In high-altitude conditions, oxygen enrichment can counteract the hypoxia related effects of altitude sickness. A small amount of supplemental oxygen reduces the equivalent altitude in climate-controlled rooms. At 3,400 metres (11,200 ft)

Oxygen from gas bottles or liquid containers can be applied directly via a nasal mask. Stationary oxygen concentrators typically use PSA technology, which has performance degradations at the lower barometric pressures at high altitudes.

There are also portable oxygen concentrators that can be used on vehicular DC power or on internal batteries, and at least one system commercially available measures and compensates for the altitude effect on its performance up to 4,000 m (13,000 ft). The application of high-purity oxygen from one of these methods increases the partial pressure of oxygen by raising the fraction of inspired oxygen.



8 ways to prevent altitude sickness in Cusco and Machu Picchu


  • Take Diamox. 

    In the U.S., Diamox (generic name: acetazolamide) is a prescription drug often used to treat glaucoma; however, it can also treat altitude sickness.

You need to take it 24 hours before arriving in Cusco, though, and a side effect of the drug is that you’ll probably need to pee more frequently—not very convenient when you’re traveling.

  • Bring chlorophyll drops.

    (Yep, chlorophyll as in the green stuff from plants.) The idea behind this natural treatment is that the chlorophyll may increase the amount of red blood cells in your system; the more red blood cells there are, the more opportunities there are for oxygen to be absorbed, thereby reducing the effects of altitude sickness.

If you’re worried about green teeth or the taste of the drops, you can get chlorophyll soft gel caps instead.


  • Drink lots of water. 

    This may not alleviate altitude sickness exactly, but sometimes it’s hard to tell the difference between altitude sickness and dehydration, and high elevations tend to be very dry, meaning you need more water for proper hydration.

  • Drink coca tea. 

    You will find it everywhere in Cusco. Let’s clarify a few things: Yes, coca is the plant from which cocaine is made. However, coca leaves alone are not potent enough to be anything near to resembling the illegal drug; so yes, it’s totally safe to drink coca tea. However, don’t drink more than four or five cups, or else you could suffer heart palpitations.

  • Buy Oxishot. 

    These are plastic tubes filled with oxygen! They’re sold in almost every pharmacy in Cusco. However, many people claim it’s a gimmick. Yes, it contains real oxygen, but it’s such a small amount that it probably will have no effect on you. Your best bet is to go to a hotel or hospital that has real tanks of oxygen.

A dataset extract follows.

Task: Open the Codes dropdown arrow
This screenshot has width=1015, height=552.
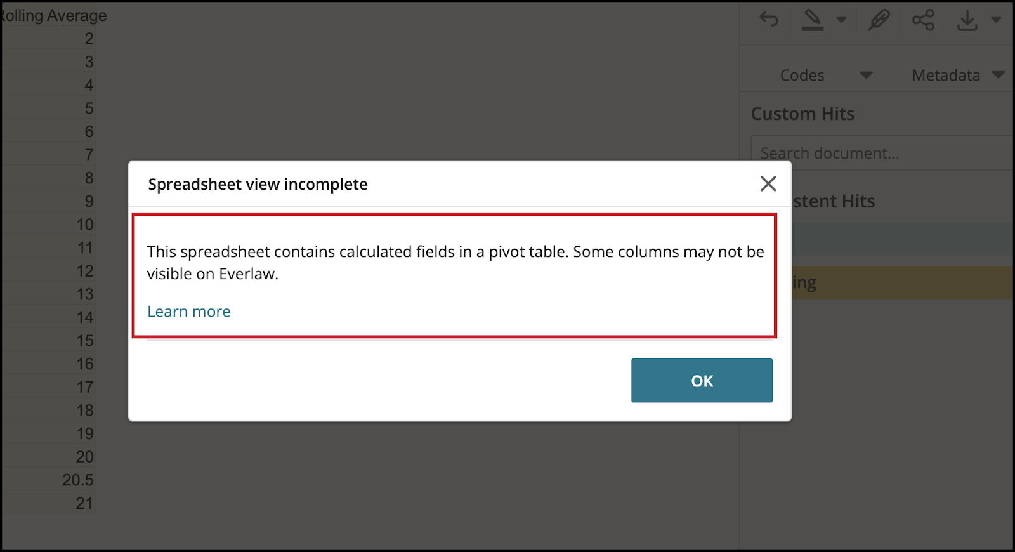Action: (x=866, y=76)
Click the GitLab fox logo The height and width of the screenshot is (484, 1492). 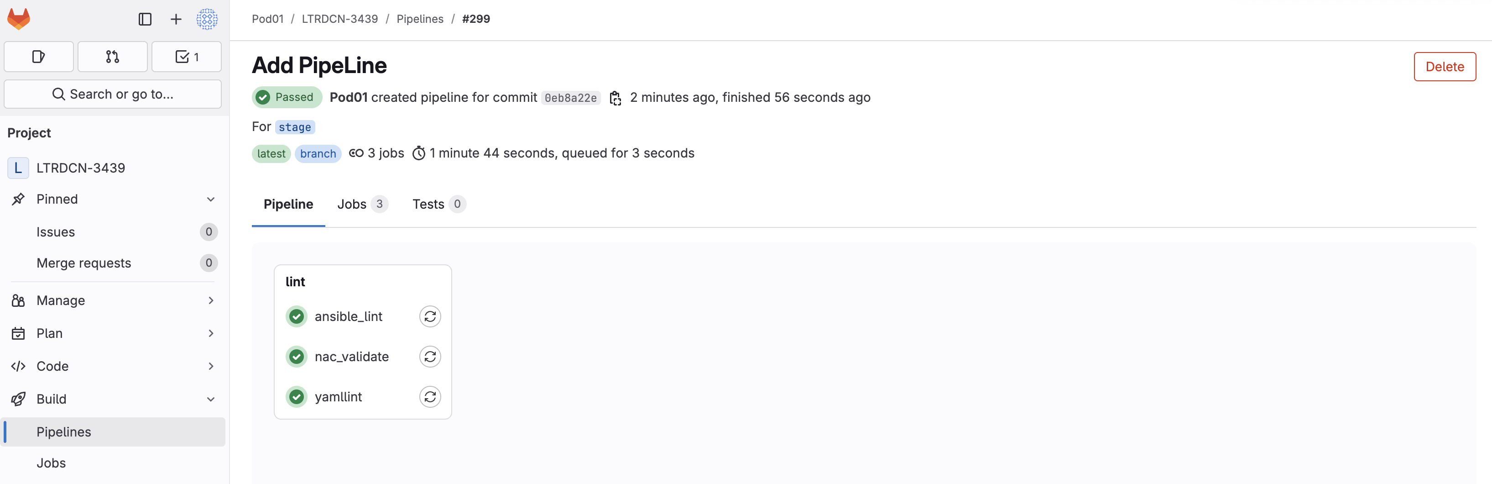coord(19,19)
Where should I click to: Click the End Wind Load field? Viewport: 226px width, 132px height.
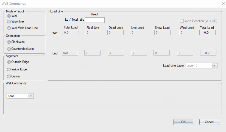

  • Avoid alcohol. (optional, lol) 

    The reasons for this are debated, but certain studies show that the effects of alcohol are enhanced at high altitude (You get drunk more easily). You can do it!!, wait the pisco sour until you are done with all your tours

  • Take it easy. 

    This is seriously the easiest—and most ignored—piece of advice for avoiding altitude sickness.
    Remember, your body is trying to get accustomed to the lower amount of oxygen it’s getting; therefore it is of utmost importance that you take it easy the first few days you are in Cusco.

  • Take deep breaths. 

    Again, your body is trying to get oxygen, but there is less of it available in each breath. So take deep breaths to try to get more air in.